I had to quit putting snacks out. My kids inhaled them in record time. (Teenage son) my biggest tip is that starting at 7, the child begins to wake by alarm. My 8 year old is the master. He turns off his alarm, and begins getting ready. I still have to do a drive by the bedrooms to make sure no one is side tracked or still in bed, but for the most part they are on it. Around 12, my oldest started to regress and try hitting snooze. His trade off is he can sleep later, but has to eat at school and shower at night. I don’t pack lunches. They are very capable of doing that. We print the school lunch menu and they highlight the days they are packing. It’s on the fridge. If they take too long getting ready, they have to eat at school because we walk out the door at 7:05.
Thanks — great tips!
No mudroom here (East Coast), and very little entryway to speak of either. Boo.
Luckily, mornings aren’t especially crazy here since my kids are homeschooled (although the older two have classes to go to a few days a week). But it’s staggered, so it’s not like we all have to be out at the same time, which helps.
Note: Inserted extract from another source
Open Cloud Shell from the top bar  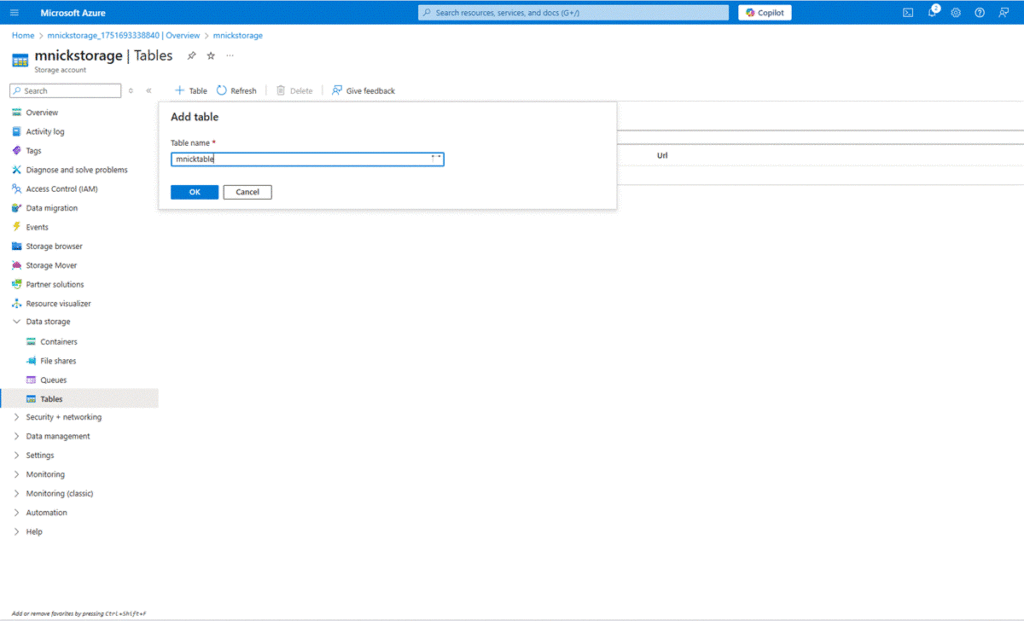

I love eating breakfast with my little guy. It’s our moment of peace before we have to get out the door. But I do feel like I need to whittle down the breakfast-making time. I’d like to have both of our meals ready in 3 minutes or less!
@Leanne- I agree on quick breakfasts. The only reason I’m making elaborate omelets for myself is that I’m already up at the crack of dawn anyway. I’ve got time. Loads of time.